Exercise description. Please answer from the news excerpt below: how much did American and British regulators fine Barclays?
Document segment START
Subpoenas were issued, mostly last month and this month, to Barclays, Citigroup, Deutsche Bank, JPMorgan Chase, HSBC, Royal Bank of Scotland and UBS, the person said.
The person spoke on condition of anonymity because the person was not authorized to discuss the matter publicly.
American and British regulators have already fined Barclays, based in Britain, $453 million for submitting false information between 2005 and 2009 to keep the interest rate, known as LIBOR, low.
LIBOR, short for London interbank offered rate, is used to set the interest rates on trillions of dollars in contracts around the world, including mortgages and credit cards.
Young illegal immigrants line up to for 1st chance to work legally in U.S. in new Obama program
SANTA ANA, Calif. (AP) -- Thousands of young illegal immigrants lined up around the country for their first chance to work legally in America without fear of being deported.
A new federal program that went into effect Wednesday could affect more than 1 million illegal immigrants who came to the U.S. as children.
Document segment END
Records START
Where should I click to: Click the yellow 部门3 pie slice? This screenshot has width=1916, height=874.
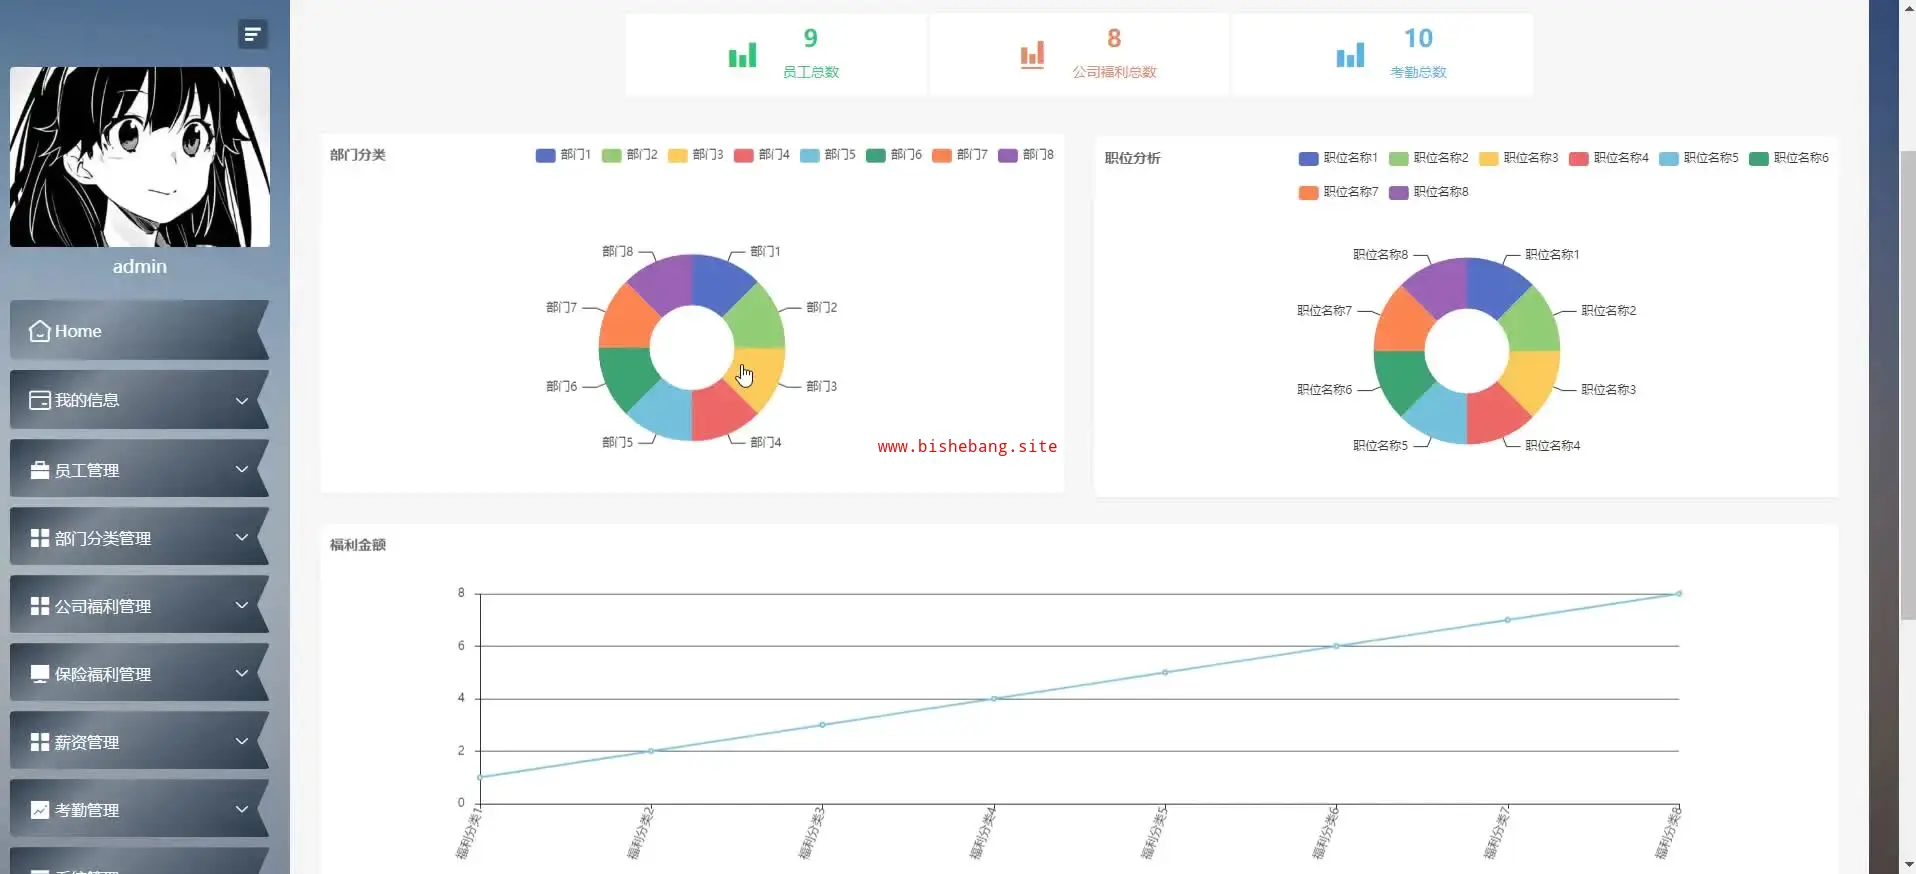point(762,377)
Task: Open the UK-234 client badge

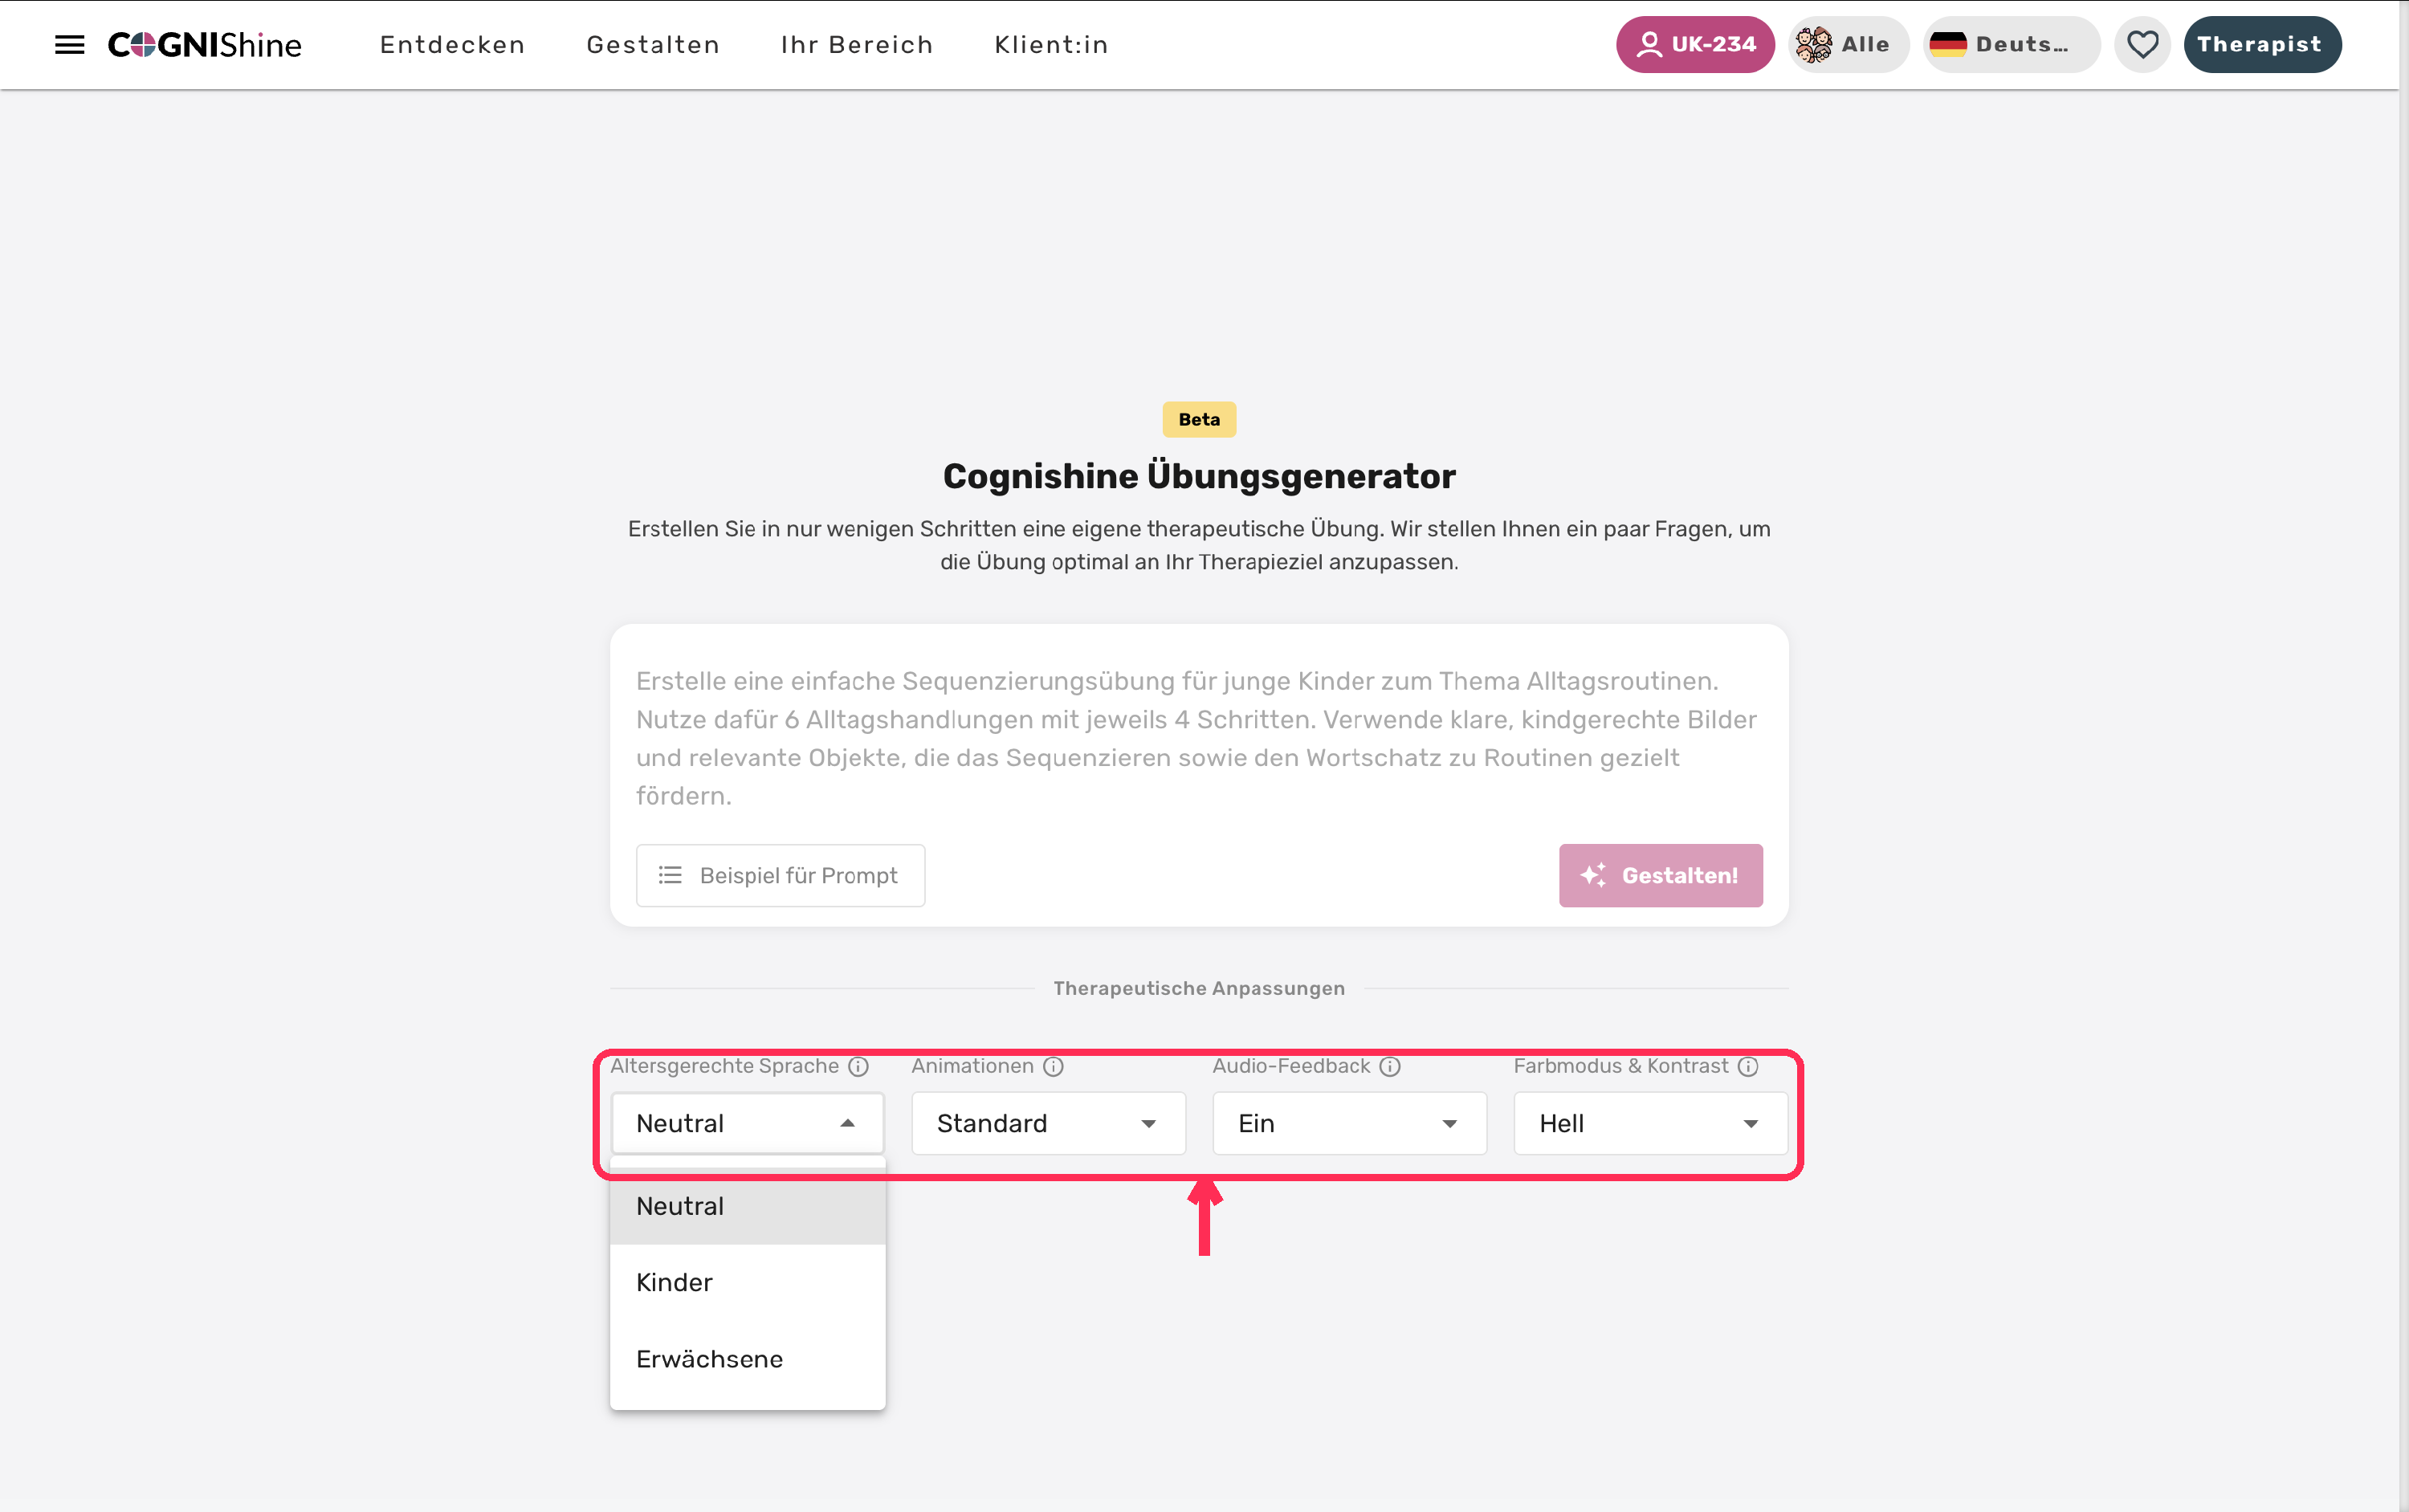Action: 1695,45
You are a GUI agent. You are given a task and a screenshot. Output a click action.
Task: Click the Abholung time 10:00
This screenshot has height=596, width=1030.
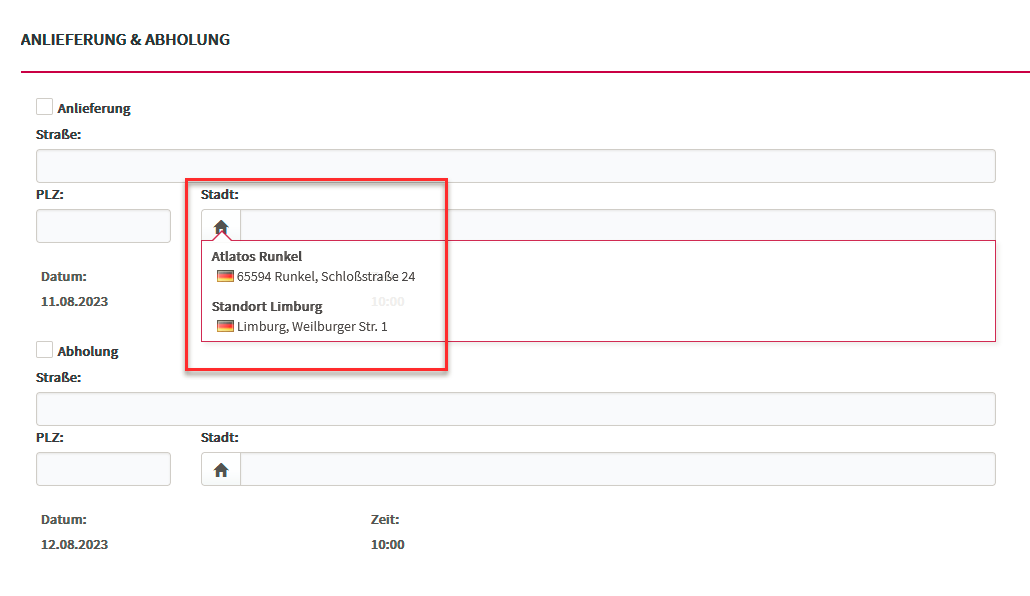(388, 545)
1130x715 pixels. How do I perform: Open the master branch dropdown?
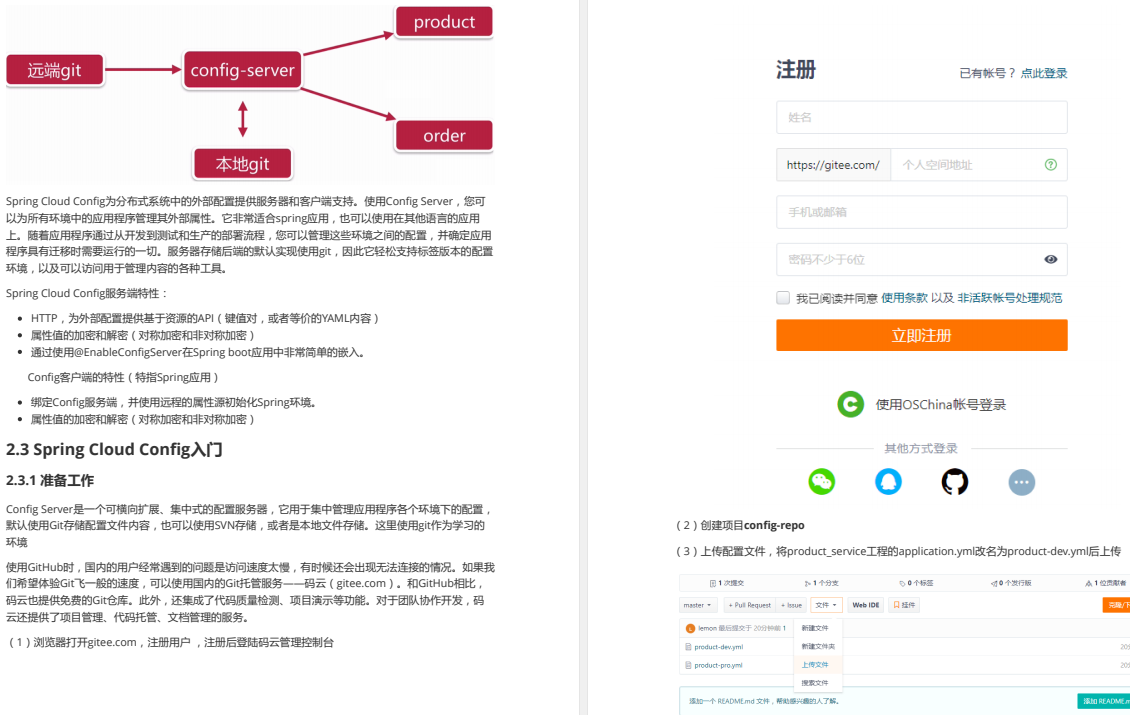697,605
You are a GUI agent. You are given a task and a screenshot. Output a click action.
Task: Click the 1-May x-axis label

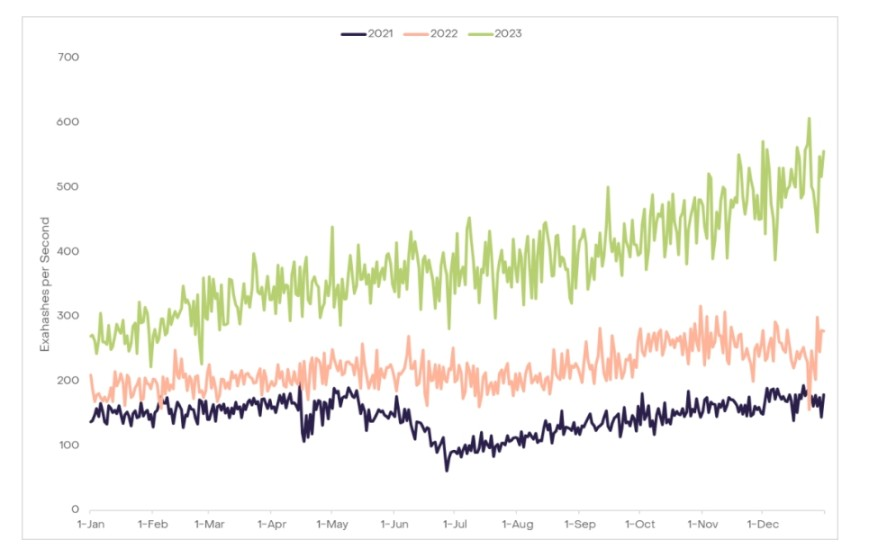[332, 524]
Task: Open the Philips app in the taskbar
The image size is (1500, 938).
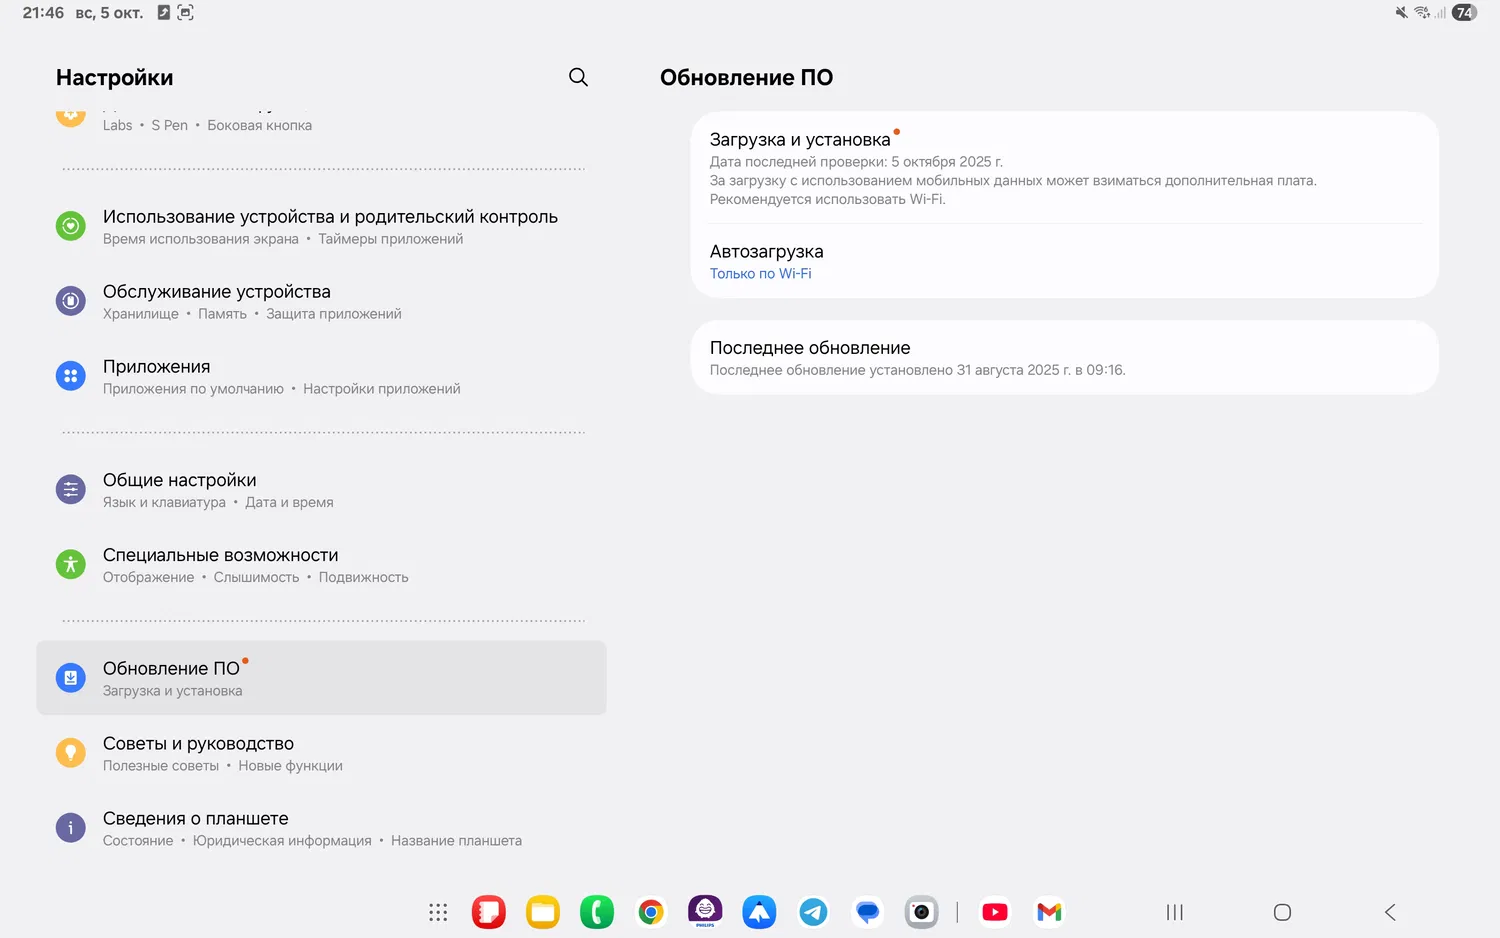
Records END
Solution to the problem. $453 million